Screening for colorectal cancer involves guaiac-based, fecal occult blood and fecal immunochemical occult blood testing. More recently, the approach to assay stool and bodily fluids from colorectal cancer patients for biomarkers representative of the disease such as APC, p53 and K-Ras have been exploited with limited success. Fecal DNA-based testing, performed on cells sloughed or shed from tumors into the stool has revealed aberrant hypermethylation of CpG islands (4). Though many of these assays have been exploited in the detection of colorectal cancer for the last three decades they are limited due to low specificity and sensitivity. It is therefore important that assays be developed that provide diagnostic information and help in the therapeutic decision for patients suffering with colorectal cancer.

Extracellular membrane vesicles ranging in diameter of 30-150 nm and originating from various cellular origins have been increasingly recognized for their participation in a variety of both normal and pathological cellular processes (5). Regardless of their cell type of origin these membrane bound vesicles or exosomes provide a protected and controlled internal microenvironment outside the cell for metabolic objectives of the host cell to be carried out at a distance from the host cell (6). As was demonstrated by Koga et al., (7) in this issue of Journal of Gastrointestinal Oncology, these exosomes provide a protective membrane that in the harsh fecal environment increases the stability of their contents. Exosomes are also believed to be instrumental in cell-cell and cell-extracellular communication (8). Moreover, while knowledge of exosome biogenesis and physiological relevance remains limited, accumulating evidence suggests that their bioactivity may be clinically applicable in cancer therapeutics (9).

The content of the exosome and the subsequent biological function depends on the cell of origin. Recent studies have shown that besides protein, RNA and miRNAs are also actively secreted in exosomes that protect them from degradation by RNases (10,11). These proteins and RNAs provide a profile and possible understanding of the cellular proteome and transcriptome at the time of collection. In addition, serial samples identified over time will allow for a robust, simple and noninvasive molecular means to study the evolving genetic changes relative to tumor progression (11) as well as provide a marker of prognosis and therapeutic response using serum, plasma, urine or as is the case of Koga et al., feces.

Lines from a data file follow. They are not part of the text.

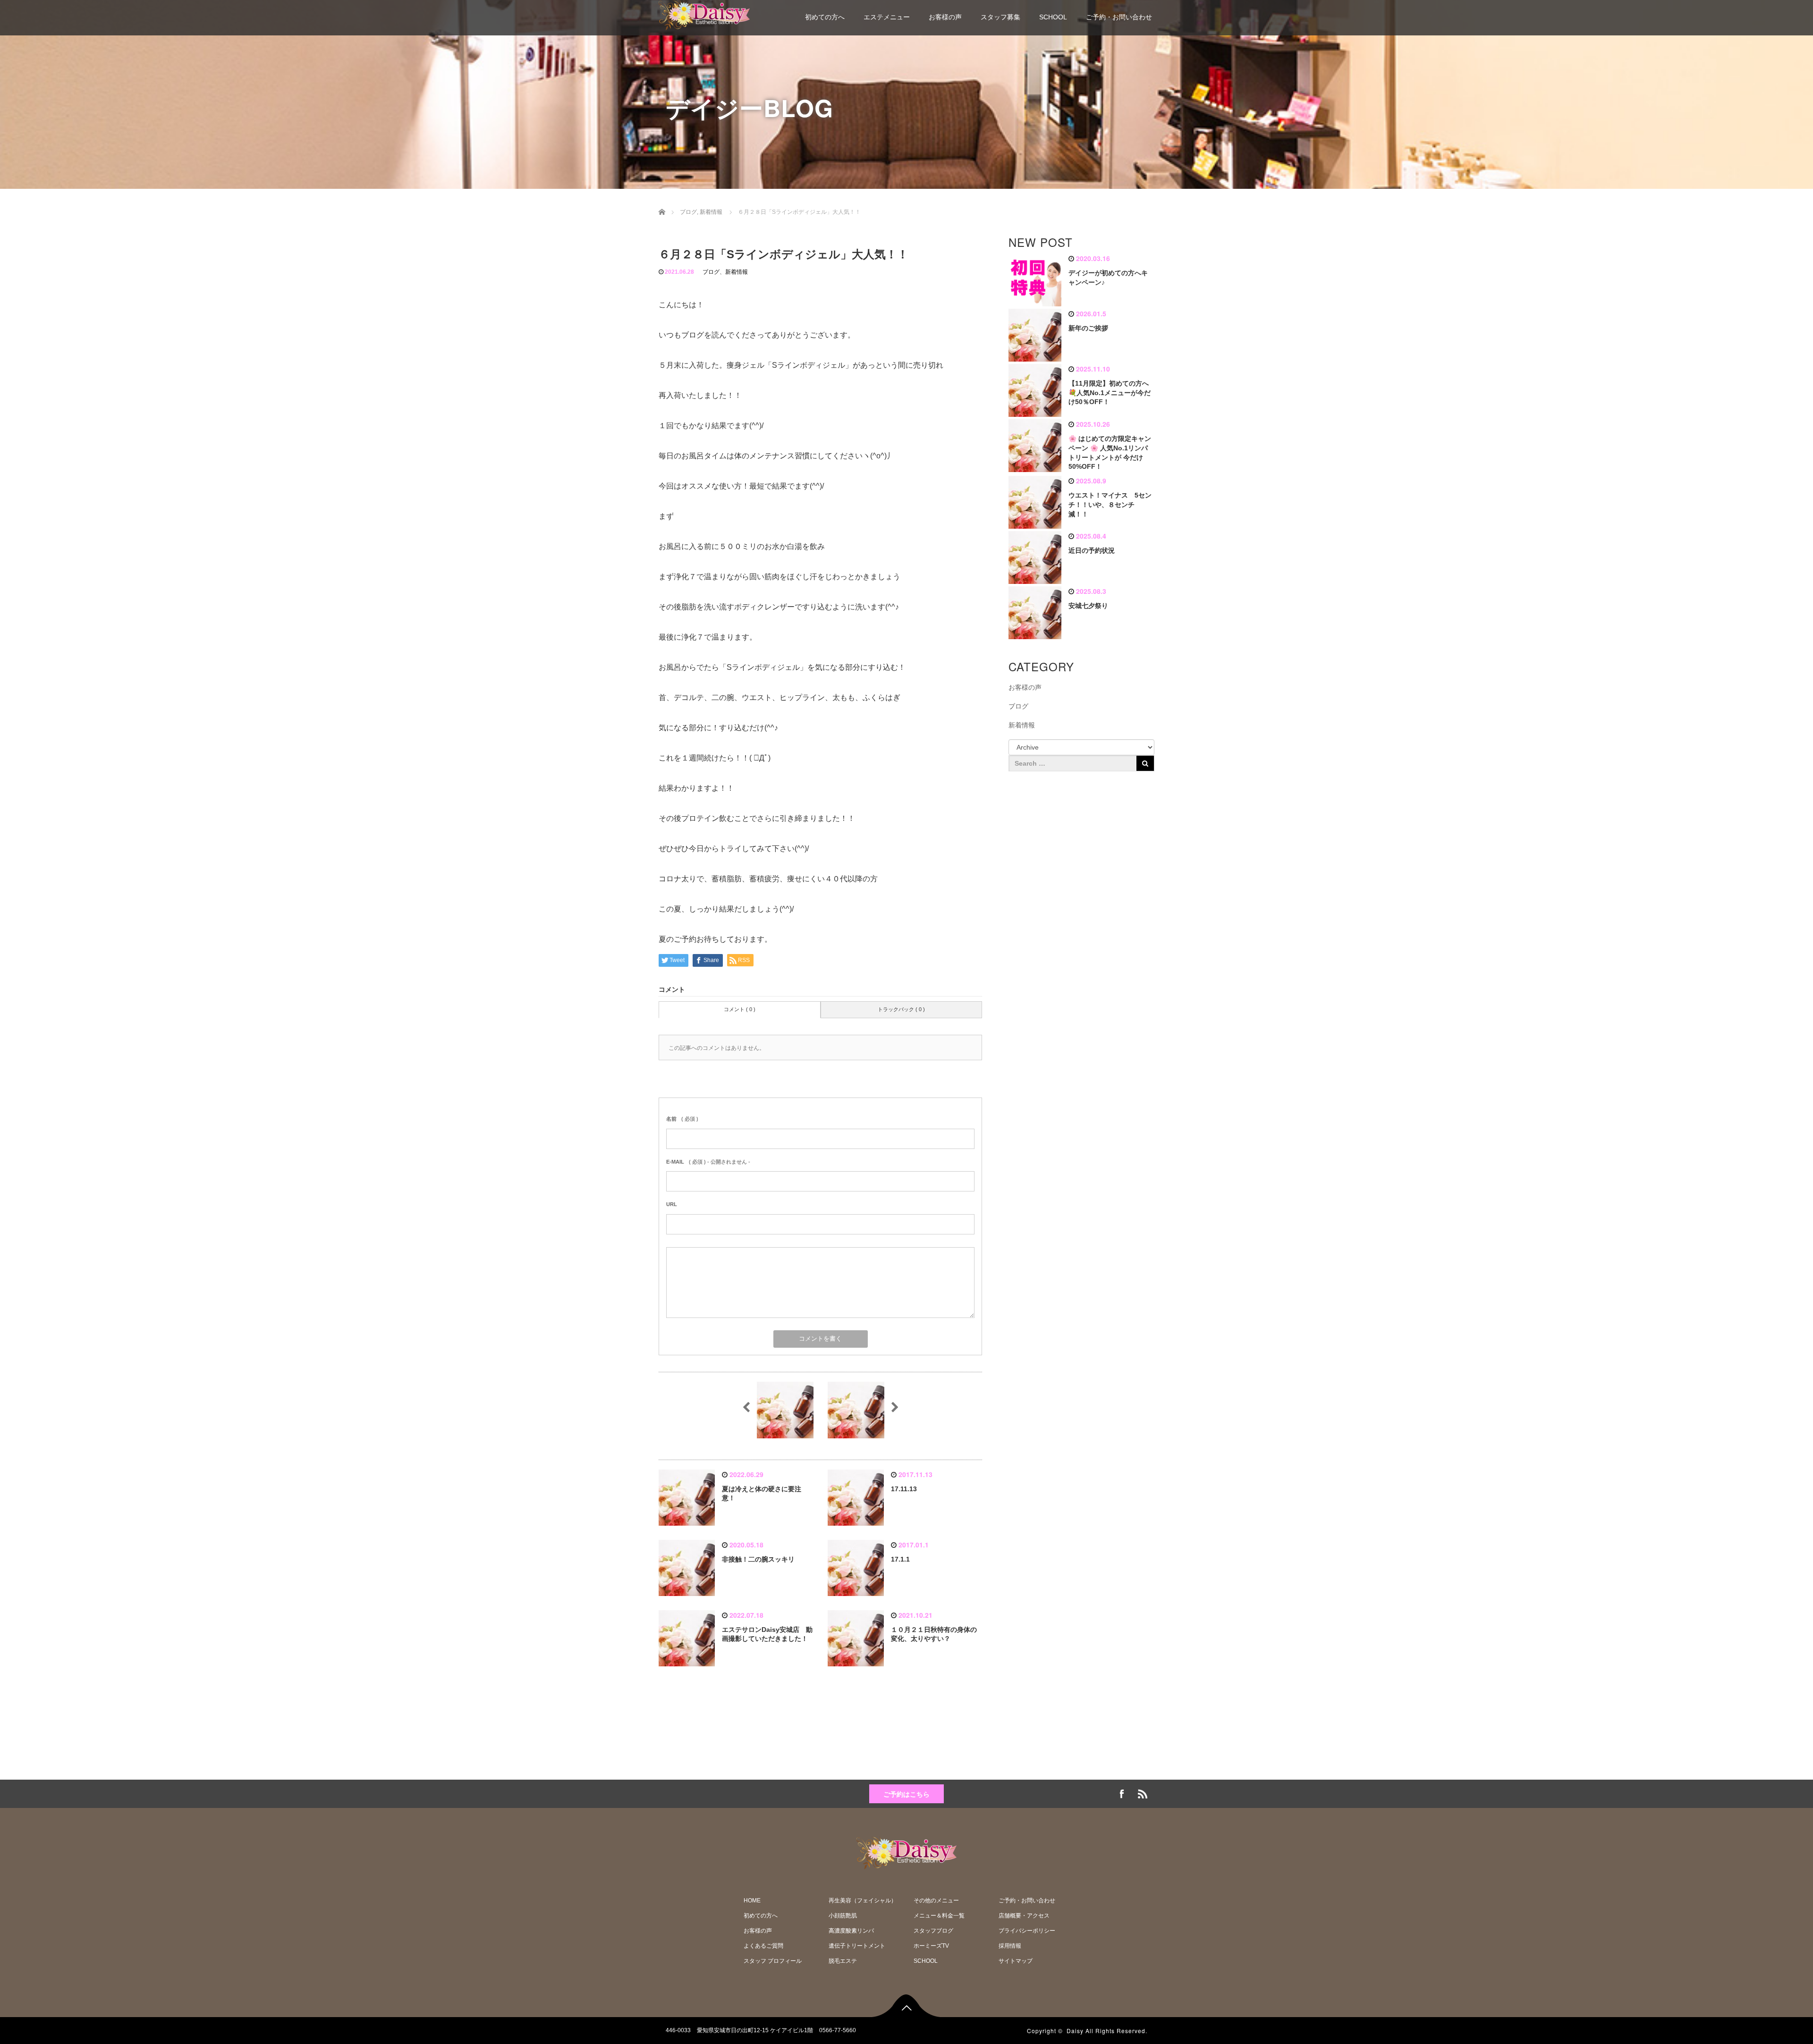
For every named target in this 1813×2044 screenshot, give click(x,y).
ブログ (711, 272)
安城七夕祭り (1088, 605)
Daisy (1075, 2031)
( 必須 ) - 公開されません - (708, 1162)
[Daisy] (704, 14)
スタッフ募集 (1000, 17)
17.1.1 (900, 1559)
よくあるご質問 (763, 1946)
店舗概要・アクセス (1024, 1915)
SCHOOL (1053, 17)
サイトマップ (1016, 1961)
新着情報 (736, 272)
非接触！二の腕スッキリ (758, 1559)
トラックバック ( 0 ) (901, 1009)
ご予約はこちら (906, 1794)
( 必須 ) (682, 1119)
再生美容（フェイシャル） (863, 1900)
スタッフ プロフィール (773, 1961)
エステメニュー (887, 17)
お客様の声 (945, 17)
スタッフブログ (933, 1930)
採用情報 (1010, 1946)
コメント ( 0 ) (739, 1009)
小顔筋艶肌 (843, 1915)
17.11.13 (904, 1489)
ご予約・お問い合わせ (1119, 17)
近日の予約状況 (1091, 550)
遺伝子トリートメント (857, 1946)
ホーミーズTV (931, 1946)
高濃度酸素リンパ (851, 1930)
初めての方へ (825, 17)
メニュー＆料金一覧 (939, 1915)
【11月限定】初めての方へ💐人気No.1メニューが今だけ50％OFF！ (1109, 393)
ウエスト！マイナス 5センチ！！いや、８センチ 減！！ (1110, 504)
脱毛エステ (843, 1961)
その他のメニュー (936, 1900)
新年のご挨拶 (1088, 328)
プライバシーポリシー (1027, 1930)
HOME (752, 1900)
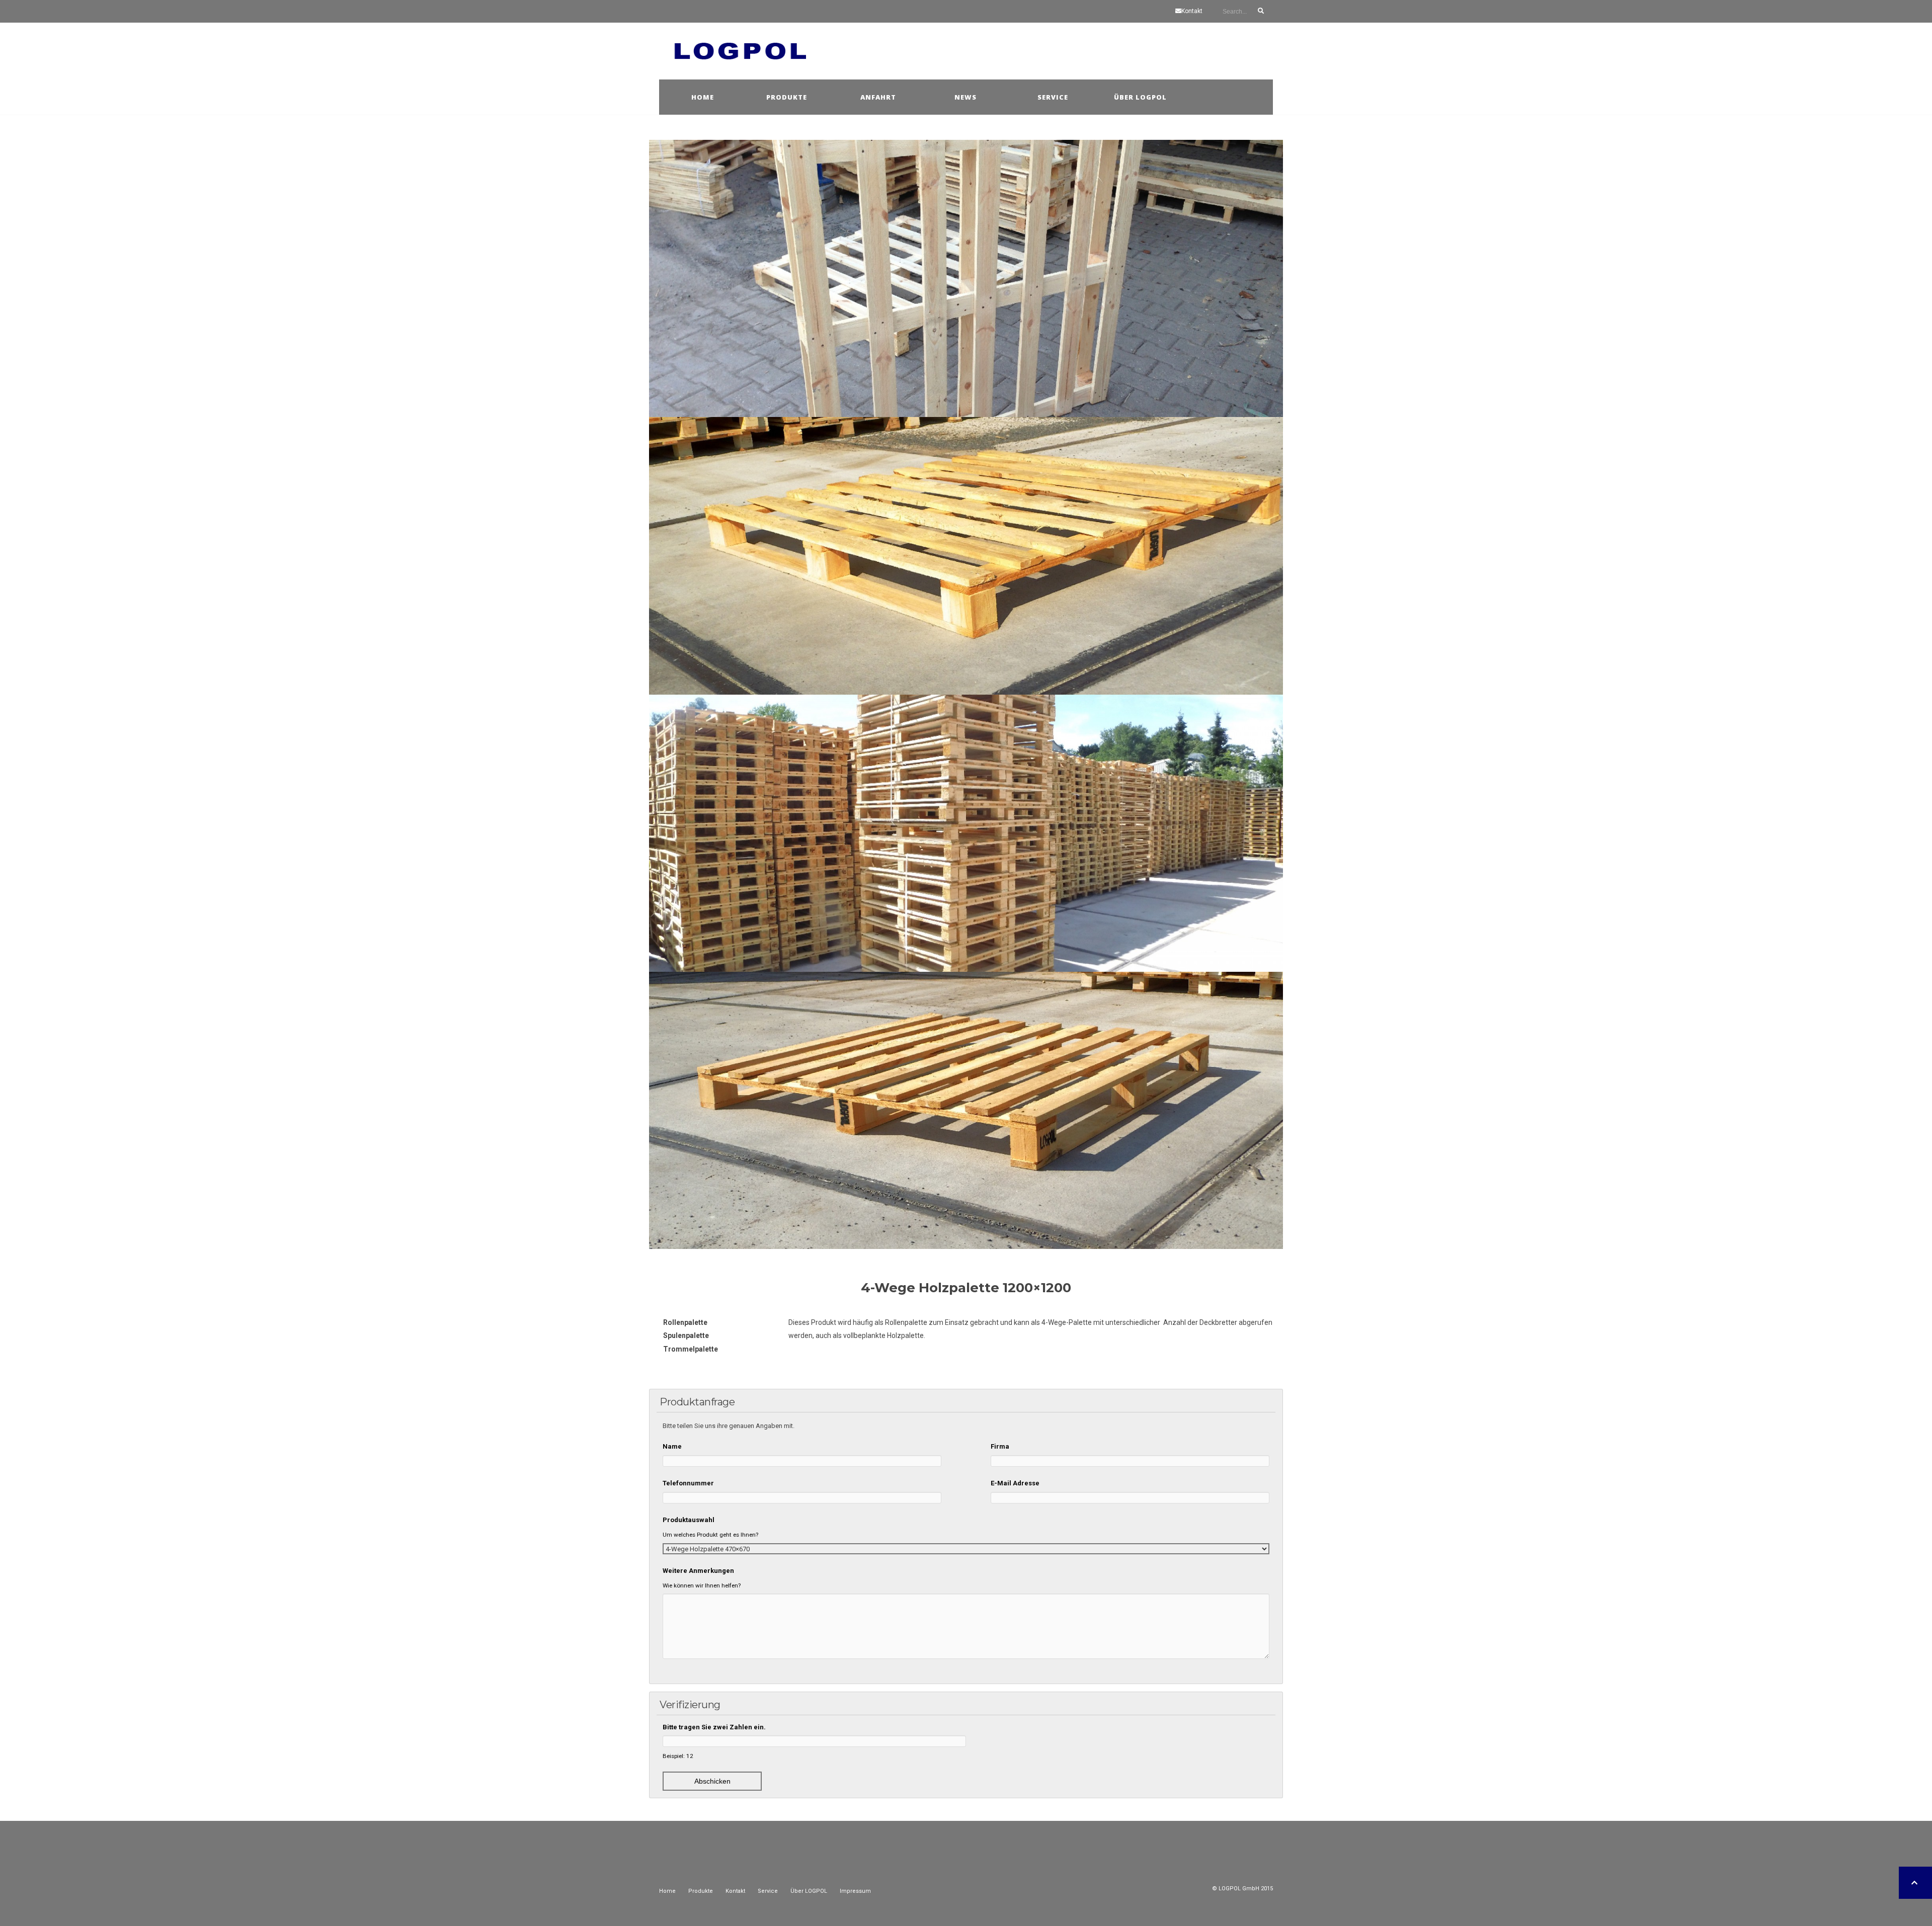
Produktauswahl (688, 1520)
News (965, 97)
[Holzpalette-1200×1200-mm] (966, 1110)
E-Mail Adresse (1015, 1483)
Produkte (786, 97)
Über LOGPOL (808, 1891)
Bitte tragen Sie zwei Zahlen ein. (714, 1727)
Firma (1000, 1446)
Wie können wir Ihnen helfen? (702, 1585)
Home (702, 97)
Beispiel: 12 (678, 1756)
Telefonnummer (688, 1483)
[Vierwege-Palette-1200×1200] (966, 555)
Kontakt (1191, 11)
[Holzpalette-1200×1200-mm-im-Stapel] (966, 833)
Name (672, 1446)
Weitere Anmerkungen (698, 1570)
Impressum (855, 1891)
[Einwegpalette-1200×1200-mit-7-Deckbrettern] (966, 278)
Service (1052, 97)
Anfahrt (878, 97)
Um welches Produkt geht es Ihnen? (710, 1534)
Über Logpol (1140, 97)
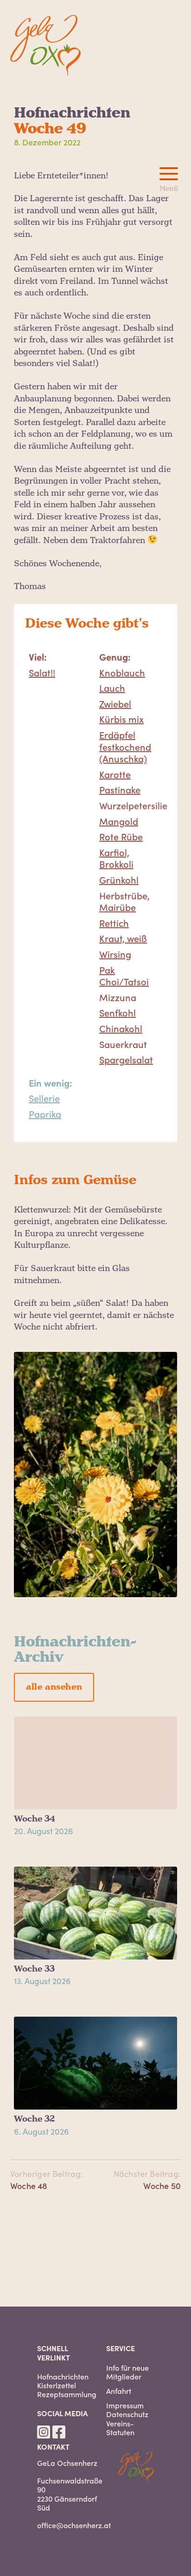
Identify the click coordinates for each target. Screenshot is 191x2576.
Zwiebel (115, 703)
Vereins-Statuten (120, 2428)
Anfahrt (118, 2390)
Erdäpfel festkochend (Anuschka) (125, 746)
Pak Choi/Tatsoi (124, 975)
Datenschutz (127, 2414)
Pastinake (119, 789)
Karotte (115, 773)
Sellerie (44, 1097)
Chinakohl (120, 1028)
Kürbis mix (121, 718)
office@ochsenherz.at (74, 2525)
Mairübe (117, 906)
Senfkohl (117, 1012)
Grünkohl (119, 879)
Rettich (114, 922)
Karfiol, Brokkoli (116, 858)
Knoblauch (122, 672)
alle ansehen (54, 1687)
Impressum (125, 2405)
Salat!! (42, 672)
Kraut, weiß (123, 937)
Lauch (112, 687)
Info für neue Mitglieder (127, 2372)
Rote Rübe (121, 836)
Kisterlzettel (56, 2385)
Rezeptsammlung (66, 2394)
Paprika (45, 1113)
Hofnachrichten (63, 2376)
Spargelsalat (126, 1059)
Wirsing (115, 953)
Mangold (118, 820)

miRNA are small noncoding transcripts that have been identified as cellular molecules with important diagnostic, prognostic and therapeutic implications (12,13). Though their biology is still not entirely understood, each miRNA may control hundreds of mRNA targets, the results of which are to regulate gene expression. Specifically, miRNAs have been shown to reduce the stability of mRNAs involved in inf lammation, cell cycle regulation, stress responses, differentiation, apoptosis and invasion (14). Additionally, miRNAs having both tumor-suppression and oncogenic functions have been shown to be dysregulated in many types of cancer (15).

Exosomes isolated from feces using immunomagnetic beads proved to have stable miRNA which remained so even when exogenous RNase was added for an additional ninety minutes. Specifically, the colorectal cancer important miRNA, miR-21, which has an enhanced expression in colorectal cancer compared to normal colorectal mucosa, has been shown to be unstable when investigated directly from stool samples. However, when investigation of stoolpurified exosomes, miR-21 was protected from the harsh conditions of the feces (7).